From one of the higher windows Nella thinks she sees movement, but it’s muddled by the reflection of another woman in the window above the wool shop, beating a rug into the street and looking irritated by the fuss outside her door.

‘Seigneur, if you speak to her—’

‘I won’t be doing that,’ Hole-Face interrupts. ‘She’s got the devil in her.’

Nella fumbles for a guilder, placing it in his filthy palm. ‘If you do speak to her,’ she turns and calls up to the window. ‘Tell her Nella Brandt is sorry! And to ignore her last letter. I only want to know why. And tell her – I’m looking forward to what she sends next.’

Even as she shouts these words up to the window, Nella wonders if they are exactly truthful. Only widows and whores live alone, some happily, others unwilling – so what exactly is the miniaturist doing up there, sending out her pieces, wandering the city alone? Nella has no idea what she’s playing with, but it certainly doesn’t feel like a toy.
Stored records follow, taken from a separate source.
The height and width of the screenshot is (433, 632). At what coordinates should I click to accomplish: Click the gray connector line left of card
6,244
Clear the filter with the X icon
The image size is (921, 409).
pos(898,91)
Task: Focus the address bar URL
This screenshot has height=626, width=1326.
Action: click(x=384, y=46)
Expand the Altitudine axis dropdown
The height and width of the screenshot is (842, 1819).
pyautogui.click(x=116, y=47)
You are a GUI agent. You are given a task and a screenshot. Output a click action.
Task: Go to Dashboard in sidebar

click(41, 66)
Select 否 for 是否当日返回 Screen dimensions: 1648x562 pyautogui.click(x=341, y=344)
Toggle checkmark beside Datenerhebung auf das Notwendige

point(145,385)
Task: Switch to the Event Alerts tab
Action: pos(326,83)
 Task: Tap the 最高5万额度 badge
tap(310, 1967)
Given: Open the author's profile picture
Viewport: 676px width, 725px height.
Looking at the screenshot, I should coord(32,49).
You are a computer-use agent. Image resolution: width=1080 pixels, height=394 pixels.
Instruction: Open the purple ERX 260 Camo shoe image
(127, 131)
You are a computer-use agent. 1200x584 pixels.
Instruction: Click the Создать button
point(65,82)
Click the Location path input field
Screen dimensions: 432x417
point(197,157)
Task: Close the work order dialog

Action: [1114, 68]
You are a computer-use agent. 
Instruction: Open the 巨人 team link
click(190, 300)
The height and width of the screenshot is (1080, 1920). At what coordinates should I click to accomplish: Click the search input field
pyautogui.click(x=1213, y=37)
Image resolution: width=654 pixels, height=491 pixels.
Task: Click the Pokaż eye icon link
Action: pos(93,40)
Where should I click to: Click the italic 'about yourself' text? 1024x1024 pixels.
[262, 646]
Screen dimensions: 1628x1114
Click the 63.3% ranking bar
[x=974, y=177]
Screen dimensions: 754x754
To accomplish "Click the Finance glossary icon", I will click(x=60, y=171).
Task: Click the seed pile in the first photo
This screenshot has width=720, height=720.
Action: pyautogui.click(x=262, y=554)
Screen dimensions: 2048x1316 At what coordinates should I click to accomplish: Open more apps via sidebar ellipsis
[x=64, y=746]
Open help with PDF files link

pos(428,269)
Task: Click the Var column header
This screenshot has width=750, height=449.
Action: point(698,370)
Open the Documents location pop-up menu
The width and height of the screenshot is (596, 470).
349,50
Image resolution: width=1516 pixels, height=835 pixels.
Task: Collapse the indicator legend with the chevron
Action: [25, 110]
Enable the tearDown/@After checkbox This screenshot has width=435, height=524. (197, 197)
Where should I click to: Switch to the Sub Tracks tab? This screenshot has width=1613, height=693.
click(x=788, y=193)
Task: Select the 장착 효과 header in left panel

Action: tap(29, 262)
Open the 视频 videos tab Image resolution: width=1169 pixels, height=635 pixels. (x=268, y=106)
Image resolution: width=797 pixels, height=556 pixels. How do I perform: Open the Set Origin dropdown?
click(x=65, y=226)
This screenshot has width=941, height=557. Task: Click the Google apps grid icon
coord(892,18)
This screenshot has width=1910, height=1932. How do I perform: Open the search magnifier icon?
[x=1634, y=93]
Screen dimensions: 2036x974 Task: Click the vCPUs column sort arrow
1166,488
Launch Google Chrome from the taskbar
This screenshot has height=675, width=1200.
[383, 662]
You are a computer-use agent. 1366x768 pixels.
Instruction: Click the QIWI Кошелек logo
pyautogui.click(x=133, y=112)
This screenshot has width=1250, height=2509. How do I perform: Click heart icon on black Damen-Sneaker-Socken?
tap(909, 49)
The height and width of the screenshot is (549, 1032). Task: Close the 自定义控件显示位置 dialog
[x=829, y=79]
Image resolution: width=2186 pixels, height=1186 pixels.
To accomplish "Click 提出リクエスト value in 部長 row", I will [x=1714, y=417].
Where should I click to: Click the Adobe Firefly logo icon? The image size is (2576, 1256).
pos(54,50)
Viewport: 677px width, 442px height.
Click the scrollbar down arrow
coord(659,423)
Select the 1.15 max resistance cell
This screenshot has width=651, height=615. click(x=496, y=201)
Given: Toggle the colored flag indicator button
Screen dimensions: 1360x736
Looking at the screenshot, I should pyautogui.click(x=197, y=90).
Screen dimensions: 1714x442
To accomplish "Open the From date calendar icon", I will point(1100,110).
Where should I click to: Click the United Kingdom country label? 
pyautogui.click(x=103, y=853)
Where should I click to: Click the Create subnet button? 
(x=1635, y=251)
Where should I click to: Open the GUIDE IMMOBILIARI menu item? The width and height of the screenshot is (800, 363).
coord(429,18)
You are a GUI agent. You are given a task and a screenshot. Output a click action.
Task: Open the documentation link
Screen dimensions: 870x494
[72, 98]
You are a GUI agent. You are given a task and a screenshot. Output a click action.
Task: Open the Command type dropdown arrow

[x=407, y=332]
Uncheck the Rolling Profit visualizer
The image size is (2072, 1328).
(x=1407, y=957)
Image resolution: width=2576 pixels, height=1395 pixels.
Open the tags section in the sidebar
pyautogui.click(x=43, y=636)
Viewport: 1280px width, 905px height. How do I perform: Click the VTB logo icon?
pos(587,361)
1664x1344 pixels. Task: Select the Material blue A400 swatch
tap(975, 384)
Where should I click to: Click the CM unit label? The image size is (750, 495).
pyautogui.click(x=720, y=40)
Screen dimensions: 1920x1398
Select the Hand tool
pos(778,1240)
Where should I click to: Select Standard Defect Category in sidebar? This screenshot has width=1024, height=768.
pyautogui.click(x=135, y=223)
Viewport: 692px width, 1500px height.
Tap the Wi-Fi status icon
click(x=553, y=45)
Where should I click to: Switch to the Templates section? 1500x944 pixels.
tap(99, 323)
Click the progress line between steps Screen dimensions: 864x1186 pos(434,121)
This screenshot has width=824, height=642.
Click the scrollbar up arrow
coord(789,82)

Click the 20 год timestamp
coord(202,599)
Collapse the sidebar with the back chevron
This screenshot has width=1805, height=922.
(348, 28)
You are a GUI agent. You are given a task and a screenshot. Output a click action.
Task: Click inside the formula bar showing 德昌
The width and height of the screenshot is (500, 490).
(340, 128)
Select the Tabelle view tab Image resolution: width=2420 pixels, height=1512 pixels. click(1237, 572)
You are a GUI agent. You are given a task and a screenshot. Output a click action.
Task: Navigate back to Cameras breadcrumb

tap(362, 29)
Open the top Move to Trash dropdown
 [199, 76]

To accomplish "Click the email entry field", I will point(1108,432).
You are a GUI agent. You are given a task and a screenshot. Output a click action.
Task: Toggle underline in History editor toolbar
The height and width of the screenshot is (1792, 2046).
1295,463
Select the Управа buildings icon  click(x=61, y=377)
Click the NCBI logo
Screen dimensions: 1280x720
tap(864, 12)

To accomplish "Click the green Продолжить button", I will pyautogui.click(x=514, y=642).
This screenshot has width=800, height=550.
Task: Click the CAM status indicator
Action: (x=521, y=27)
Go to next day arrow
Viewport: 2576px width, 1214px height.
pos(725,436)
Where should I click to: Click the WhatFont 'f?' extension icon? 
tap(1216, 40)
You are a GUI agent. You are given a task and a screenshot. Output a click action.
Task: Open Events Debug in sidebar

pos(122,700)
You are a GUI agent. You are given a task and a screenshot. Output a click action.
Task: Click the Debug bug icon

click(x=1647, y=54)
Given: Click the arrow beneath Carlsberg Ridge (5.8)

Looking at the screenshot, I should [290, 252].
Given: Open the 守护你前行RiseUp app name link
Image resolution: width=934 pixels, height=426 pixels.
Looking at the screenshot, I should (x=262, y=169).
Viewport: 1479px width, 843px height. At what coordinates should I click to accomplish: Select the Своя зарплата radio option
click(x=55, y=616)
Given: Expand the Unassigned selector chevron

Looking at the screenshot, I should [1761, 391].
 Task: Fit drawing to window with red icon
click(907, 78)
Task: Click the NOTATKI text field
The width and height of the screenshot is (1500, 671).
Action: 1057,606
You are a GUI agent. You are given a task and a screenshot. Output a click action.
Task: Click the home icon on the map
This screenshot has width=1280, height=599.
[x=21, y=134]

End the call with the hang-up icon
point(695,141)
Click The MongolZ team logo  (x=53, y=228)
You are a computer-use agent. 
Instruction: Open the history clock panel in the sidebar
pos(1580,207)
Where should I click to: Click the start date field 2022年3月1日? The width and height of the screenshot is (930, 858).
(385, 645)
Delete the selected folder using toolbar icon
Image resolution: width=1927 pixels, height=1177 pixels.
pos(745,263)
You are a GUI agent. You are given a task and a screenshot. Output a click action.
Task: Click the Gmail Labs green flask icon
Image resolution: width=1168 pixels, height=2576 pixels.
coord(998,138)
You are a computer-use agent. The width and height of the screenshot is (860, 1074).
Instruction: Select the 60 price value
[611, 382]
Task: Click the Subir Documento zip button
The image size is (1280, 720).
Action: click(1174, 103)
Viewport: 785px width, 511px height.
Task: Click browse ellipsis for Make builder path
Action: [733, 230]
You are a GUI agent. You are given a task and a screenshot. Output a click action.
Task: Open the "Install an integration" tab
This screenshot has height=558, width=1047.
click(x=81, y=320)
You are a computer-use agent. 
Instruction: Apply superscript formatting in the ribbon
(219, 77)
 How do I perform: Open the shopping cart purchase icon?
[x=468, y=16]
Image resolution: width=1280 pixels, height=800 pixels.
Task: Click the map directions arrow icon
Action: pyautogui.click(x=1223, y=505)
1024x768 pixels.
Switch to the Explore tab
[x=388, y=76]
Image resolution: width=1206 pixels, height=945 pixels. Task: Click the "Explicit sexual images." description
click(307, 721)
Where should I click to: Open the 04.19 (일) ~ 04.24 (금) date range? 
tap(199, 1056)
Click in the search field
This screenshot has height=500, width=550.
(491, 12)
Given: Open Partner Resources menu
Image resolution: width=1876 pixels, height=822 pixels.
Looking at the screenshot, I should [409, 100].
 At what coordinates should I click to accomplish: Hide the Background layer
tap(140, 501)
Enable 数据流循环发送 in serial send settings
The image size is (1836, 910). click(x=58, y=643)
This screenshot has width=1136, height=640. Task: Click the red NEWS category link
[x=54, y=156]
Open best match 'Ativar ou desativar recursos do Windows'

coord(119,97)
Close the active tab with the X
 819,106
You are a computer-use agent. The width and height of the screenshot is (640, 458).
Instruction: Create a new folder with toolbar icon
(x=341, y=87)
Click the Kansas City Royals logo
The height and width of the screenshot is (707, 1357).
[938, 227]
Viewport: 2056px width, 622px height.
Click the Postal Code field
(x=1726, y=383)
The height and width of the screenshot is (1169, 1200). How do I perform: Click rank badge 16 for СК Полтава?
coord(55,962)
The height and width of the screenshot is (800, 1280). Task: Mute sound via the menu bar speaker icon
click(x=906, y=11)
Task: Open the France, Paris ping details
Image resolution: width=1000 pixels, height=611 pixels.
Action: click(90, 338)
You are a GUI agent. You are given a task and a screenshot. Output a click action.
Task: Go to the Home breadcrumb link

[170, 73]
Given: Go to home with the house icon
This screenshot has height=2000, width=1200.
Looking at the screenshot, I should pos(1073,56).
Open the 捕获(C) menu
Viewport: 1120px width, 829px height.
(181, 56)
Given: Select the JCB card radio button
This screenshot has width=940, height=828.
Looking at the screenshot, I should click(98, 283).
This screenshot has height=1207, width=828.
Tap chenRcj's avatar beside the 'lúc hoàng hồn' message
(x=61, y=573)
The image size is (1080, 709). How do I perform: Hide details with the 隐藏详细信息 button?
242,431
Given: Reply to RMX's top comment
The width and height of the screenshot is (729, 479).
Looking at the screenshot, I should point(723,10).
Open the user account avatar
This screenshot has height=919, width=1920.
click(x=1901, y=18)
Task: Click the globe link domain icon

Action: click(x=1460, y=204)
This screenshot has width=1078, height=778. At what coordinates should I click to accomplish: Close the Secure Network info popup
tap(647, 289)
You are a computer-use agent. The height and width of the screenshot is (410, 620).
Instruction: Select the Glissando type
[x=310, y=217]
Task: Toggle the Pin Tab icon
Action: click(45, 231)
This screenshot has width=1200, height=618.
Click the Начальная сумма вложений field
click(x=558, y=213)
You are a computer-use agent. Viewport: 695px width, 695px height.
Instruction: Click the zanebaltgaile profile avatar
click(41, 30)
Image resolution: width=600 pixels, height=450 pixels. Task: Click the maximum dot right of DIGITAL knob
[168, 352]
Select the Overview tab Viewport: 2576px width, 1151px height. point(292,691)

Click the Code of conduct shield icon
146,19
She drags her heels back up the Kalverstraat. The miniaturist’s extraordinary existence is wasted on people like Hole-Face, she thinks. And it will be extraordinary – whatever it turns out to be – those eyes alone, that stare, these incredible packets full of clues and stories. The back of Nella’s neck prickles and she turns quickly, believing herself connected to that house at the sign of the sun.

But the Kalverstraat is once again quiet, unaware of the presence hiding in its heart.



Nella returns home and rushes upstairs to the cabinet, running her fingers over the miniaturist’s pieces. They are charged with a different energy, laden with a meaning she cannot penetrate, yet even more addictive in their mystery. She’s chosen me, Nella thinks, glowing with this discovery, yearning to know more.

Cornelia’s voice and approaching footsteps pull her from her reverie. Hastily, she draws the cabinet’s curtains as the maid pokes her head round the door. ‘The Meermanses are coming within the hour,’ Cornelia gabbles, ‘and the Seigneur still isn’t home.’

Downstairs, Cornelia and Otto have exhausted themselves with extra polishing, sweeping, mopping, beating the curtains, pummelling the cushions, as if the house is out of shape and needs a realignment which cannot be achieved. The faience and China-ware glitter in the best kitchen, the mother-of-pearl winks from inlays, and seeing how all the tallow candles have been replaced with those of beeswax, Nella takes the chance to inhale their lovely scent.